If we twist the story just a little, we begin to see the brilliance. We’ve already seen what happens if they open early and succeed, but there are three other parallel universes out there.

  • Parallel Universe #1: They open early and fail. No harm, no foul. They don’t have a surplus of shoes that they need to unload or wear for the rest of their lives. Not as bad an outcome as bad outcomes go.
  • Parallel Universe #2: They wait until they craft all their shoes and succeed. This is a boring story because there is nothing surprising about it. Nobody took a chance. This is like following the on-box directions for macaroni and cheese. No one is surprised when it comes out as macaroni and cheese. This is routine and nothing of note can be gained here. Move along.
  • Parallel Universe #3: They wait until they craft all their shoes and fail. This is the evil timeline. They lose a ton in this version of the story. Money, time, materials. Think of all the extra shoes that they can’t sell! In this universe, all their cousins and nieces and nephews are cautious around birthdays. “Uncle Paul is coming? He’s probably going to give me another pair of those shoes again.”

failvsreadygraphBy opening the doors early, they ran the best chances at success. And this will please all you managers out there, by opening early they mitigated the most risk. They had an opportunity to validate their ideas before spending resources to make the idea perfect.

That’s what we’ve got to do as innovators. We may have an idea that we’re sure will flip the market on its ear and make the world a better place to live in. But the longer it is just an idea, the more time the market has to catch up or diverge. There is nothing worse than spending years on an innovation to launch it and have the market say “This solution exists already” or “We don’t need this solution anymore because the problem has changed.”

If you need further convincing about opening your “idea doors” early, you don’t even have to leave Anaheim. Just travel back in time from Vans in 1966, to Disneyland in 1955.

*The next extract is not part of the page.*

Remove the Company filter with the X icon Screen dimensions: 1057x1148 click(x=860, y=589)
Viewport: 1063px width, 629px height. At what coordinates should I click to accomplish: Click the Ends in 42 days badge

As the gates opened for the first time on July 17th, Disneyland faced these problems and more:

  • some trees had just been planted
  • some of the paint was still wet
  • counterfeit tickets doubled the number of guests expected
  • water fountains didn’t work because a plumber strike meant only the bathrooms would be functional
  • the asphalt on Main Street had only been poured the night before

The myriad of challenges Walt and his team faced on Day One were used as a learning opportunity. A chance to figure out what wasn’t working. Shouldn’t we afford our ideas the same chance? The same opportunity to learn and grow from the challenges? We’re supposed to be embracing failure, so let your ideas out into the sun!

I’ll close with the words of the immortal bard, Shia LaBeouf. “Don’t let your dreams be dreams. Yesterday you said tomorrow so just do it. Make your dreams come true.”

Go forth! Be Awesome! Feed your furnace!


  • What idea has been living in your head for too long?
  • What can you do today to get it out into the world?
  • What can you learn from sharing it with someone right now?